* [Activity] Output exactly the lines from the one containing "This screenshot has height=409, width=578." through the final line of the entries below, both included, and skip the pictures.

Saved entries

*** Begin section ***

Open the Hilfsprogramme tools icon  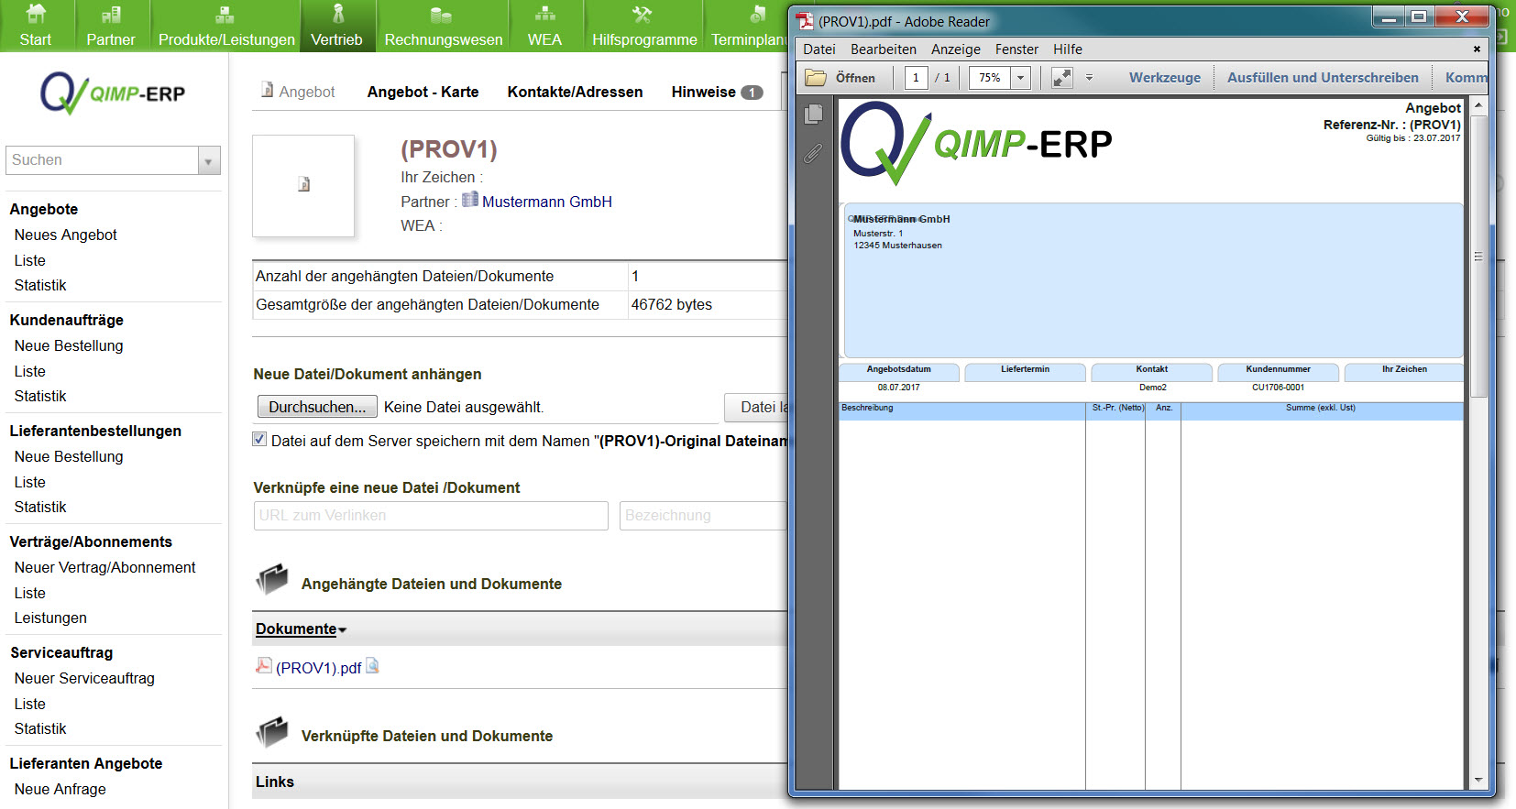click(x=643, y=15)
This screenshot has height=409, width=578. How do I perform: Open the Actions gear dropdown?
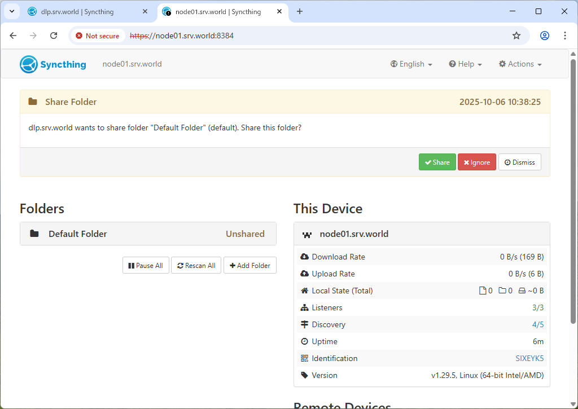(520, 64)
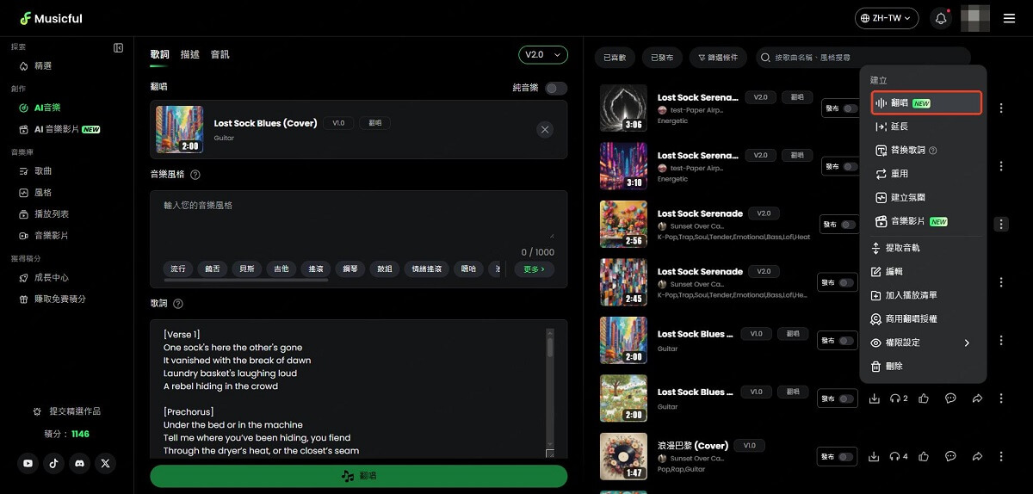Toggle publish switch for 浪漫巴黎 (Cover)
This screenshot has height=494, width=1033.
coord(847,456)
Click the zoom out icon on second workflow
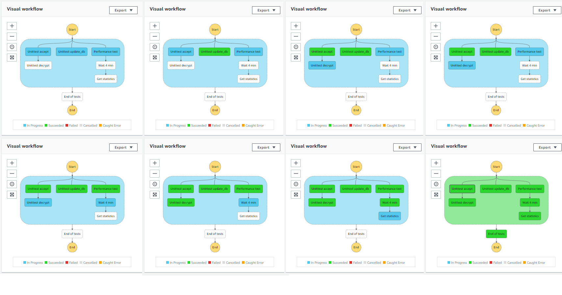The width and height of the screenshot is (562, 295). point(155,36)
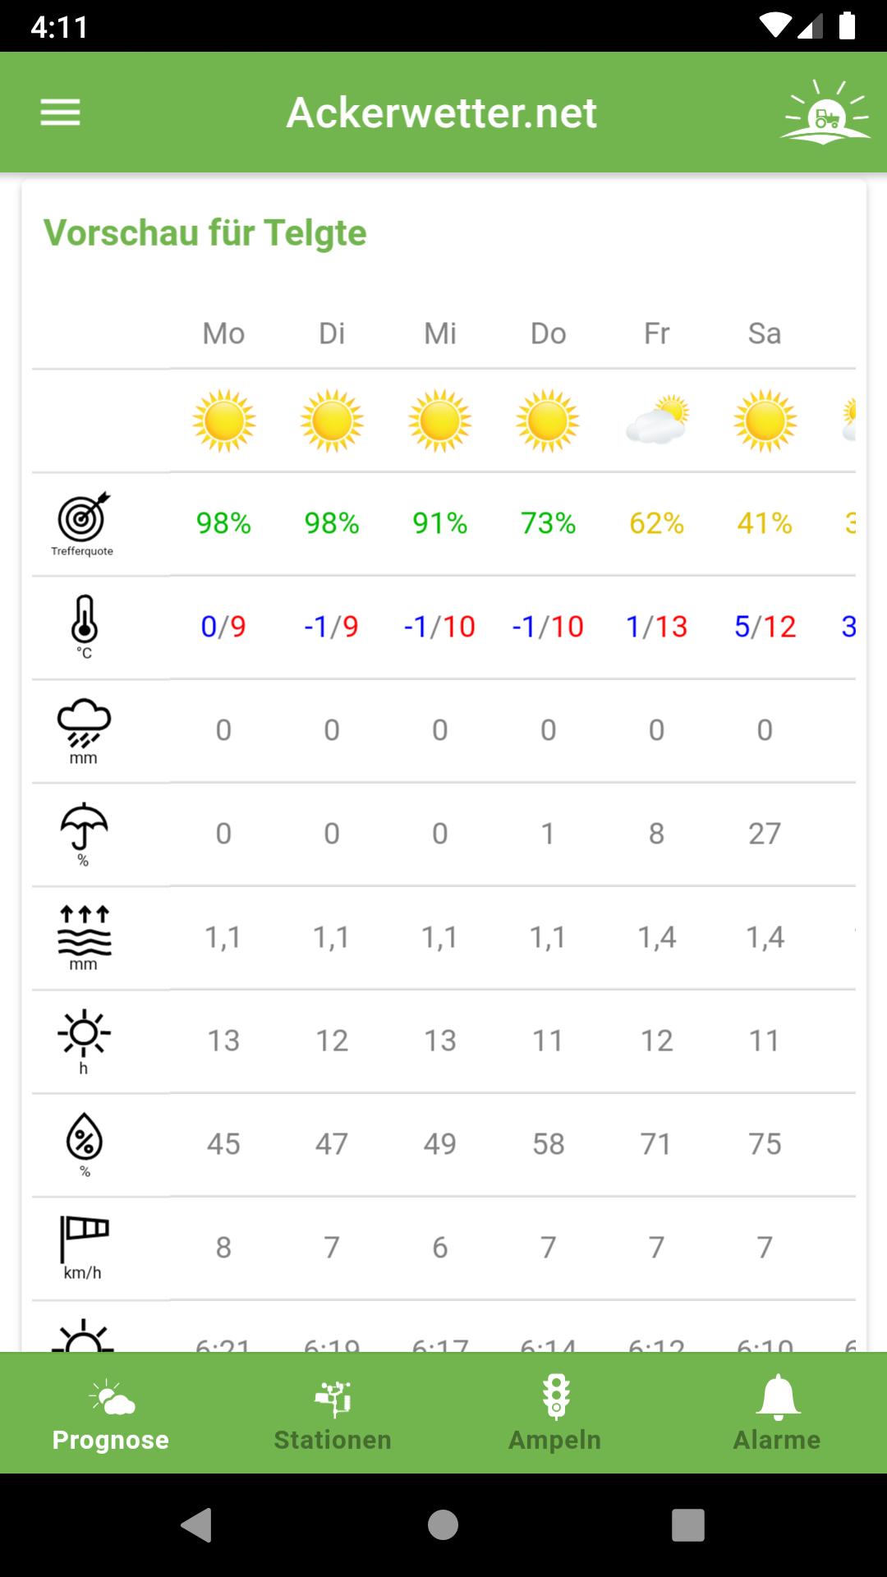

*** End section ***

* [Worked solution]
This screenshot has height=409, width=578. How do I perform: Open the Actions gear dropdown?
(520, 64)
Toggle publish switch for 浪漫巴黎 (Cover)
This screenshot has height=494, width=1033.
coord(847,456)
Click the zoom out icon on second workflow
The width and height of the screenshot is (562, 295). point(155,36)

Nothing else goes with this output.